課題 – 不信任案否決についての文章のうち、「直前の鳩山前首相との会談や代」から「ける党の一面を見た気がした。」までを両端も含めて、「菅首相」を「首相」に改めて書き直しなさい。

提示文 –
»»

2011年6月3日金曜日

不信任案否決 今更ほぞをかんでも後の祭り

 衆院で2日行なわれた菅内閣に対する不信任決議案は民主党や国民新党などの反対多数で否決された。

 直前の鳩山前首相との会談や代議士会で、菅首相の「一定のメドがついた時点で身を引く」という含みのある発言で、それまで不信任案賛成に傾いていた若手議員や、こともあろうに鳩山前首相までもが不信任案に反対票を投じた一連の国会のゴタゴタはちょうど園児の寸劇を見ているようで、日本の政治というのはいまだ未成熟だとあらためて思い知った。

 不信任案が否決された後で、菅首相が「辞任する等と言った覚えは無い」と開き直ることを鳩山前首相や若手の国会議員が予想できなかったのは仕方がない。民主党のレベルとはそんなもんだ。本当の政治家ならばきちんと書面を録っておくのが当然で、ここでも政権担当能力に欠ける党の一面を見た気がした。

««

抽出記録 –
»»

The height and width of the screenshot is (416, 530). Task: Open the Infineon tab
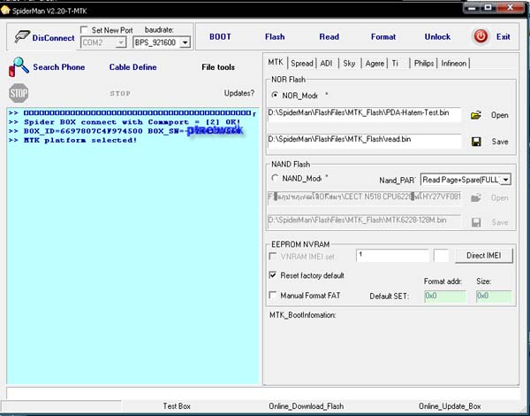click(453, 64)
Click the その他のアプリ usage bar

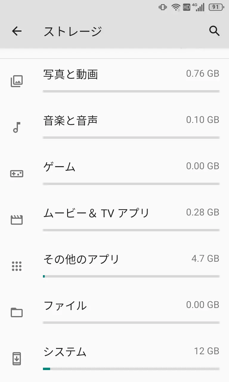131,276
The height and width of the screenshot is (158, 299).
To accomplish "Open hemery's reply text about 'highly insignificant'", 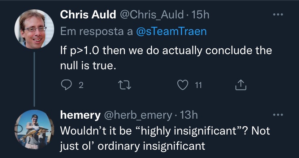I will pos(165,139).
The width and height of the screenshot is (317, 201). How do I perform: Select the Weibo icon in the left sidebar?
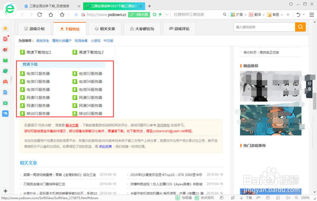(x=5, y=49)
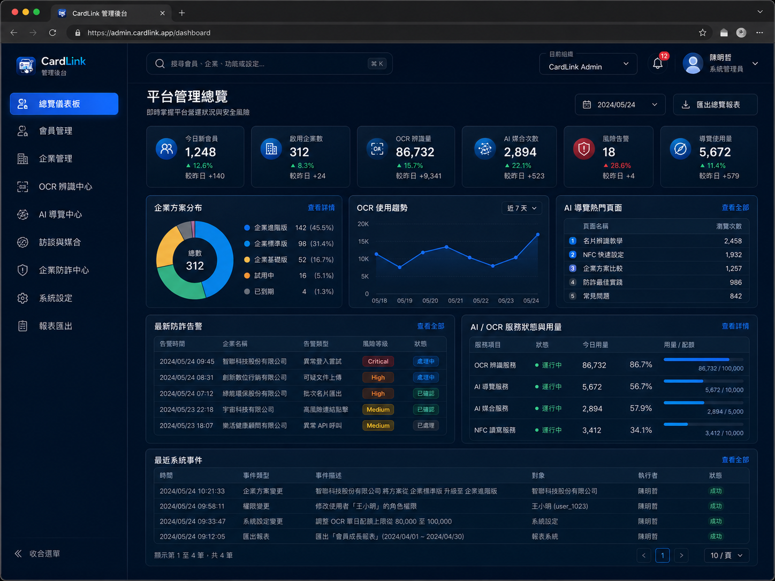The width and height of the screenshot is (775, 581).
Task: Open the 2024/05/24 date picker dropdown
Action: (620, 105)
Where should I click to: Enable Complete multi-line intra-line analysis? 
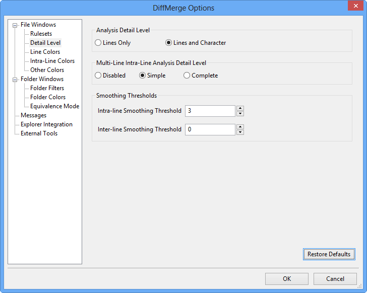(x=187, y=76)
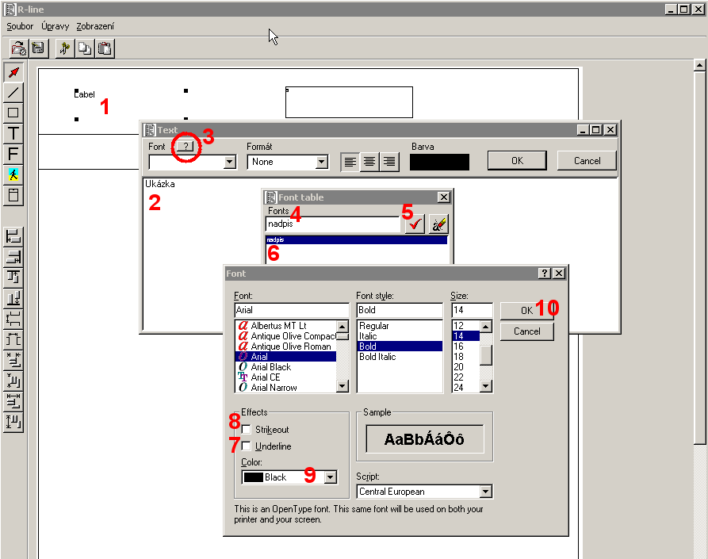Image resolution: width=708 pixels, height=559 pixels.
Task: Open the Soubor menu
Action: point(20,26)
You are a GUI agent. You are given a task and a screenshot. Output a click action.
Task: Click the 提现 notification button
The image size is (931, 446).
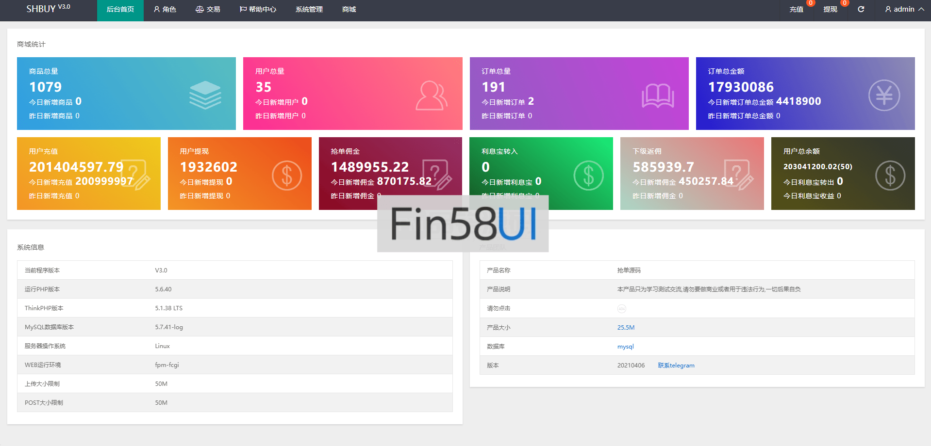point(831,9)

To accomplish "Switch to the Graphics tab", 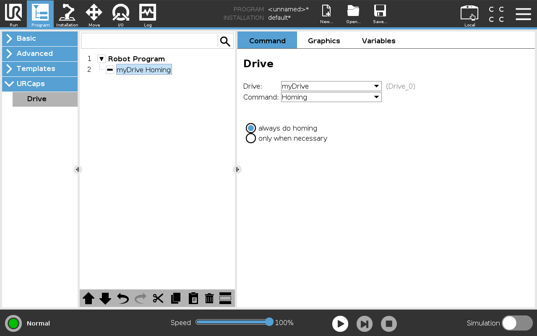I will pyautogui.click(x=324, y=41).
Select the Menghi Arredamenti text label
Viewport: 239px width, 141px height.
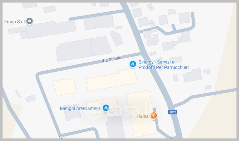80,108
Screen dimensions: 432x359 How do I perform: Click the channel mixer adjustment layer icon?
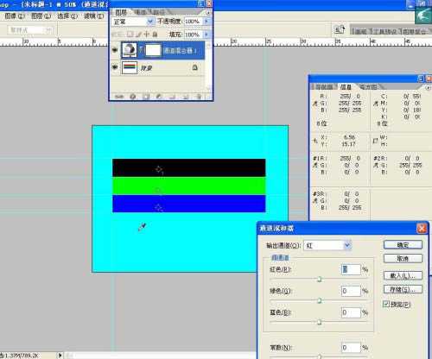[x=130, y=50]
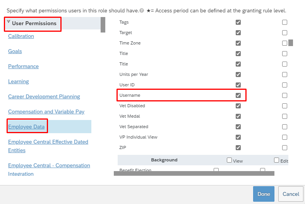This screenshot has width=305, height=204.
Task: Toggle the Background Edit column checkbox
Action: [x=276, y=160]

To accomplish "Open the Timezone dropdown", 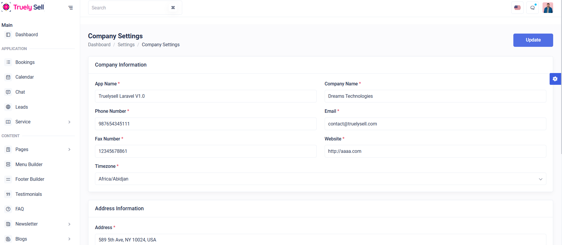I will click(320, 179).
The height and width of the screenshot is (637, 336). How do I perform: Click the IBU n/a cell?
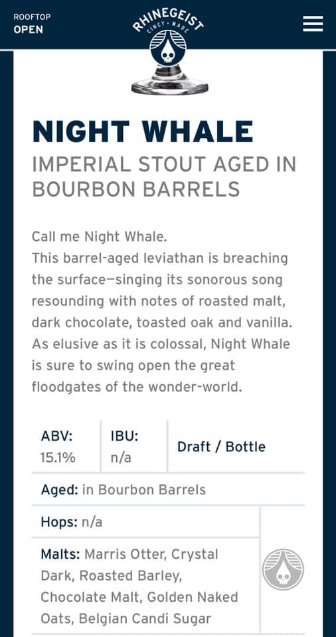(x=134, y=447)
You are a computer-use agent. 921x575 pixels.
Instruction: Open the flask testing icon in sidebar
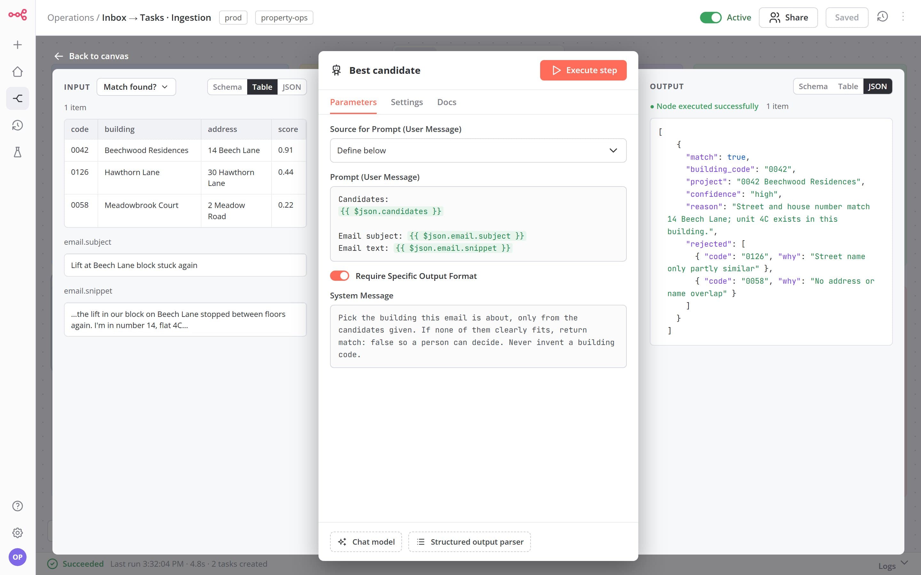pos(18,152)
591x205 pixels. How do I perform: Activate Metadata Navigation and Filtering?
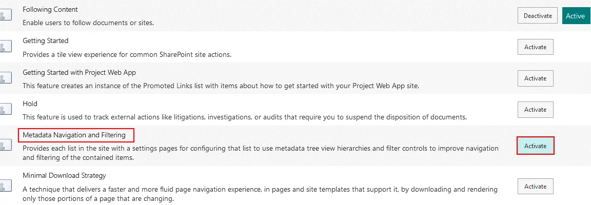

««

解答 –
直前の鳩山前首相との会談や代議士会で、首相の「一定のメドがついた時点で身を引く」という含みのある発言で、それまで不信任案賛成に傾いていた若手議員や、こともあろうに鳩山前首相までもが不信任案に反対票を投じた一連の国会のゴタゴタはちょうど園児の寸劇を見ているようで、日本の政治というのはいまだ未成熟だとあらためて思い知った。

 不信任案が否決された後で、首相が「辞任する等と言った覚えは無い」と開き直ることを鳩山前首相や若手の国会議員が予想できなかったのは仕方がない。民主党のレベルとはそんなもんだ。本当の政治家ならばきちんと書面を録っておくのが当然で、ここでも政権担当能力に欠ける党の一面を見た気がした。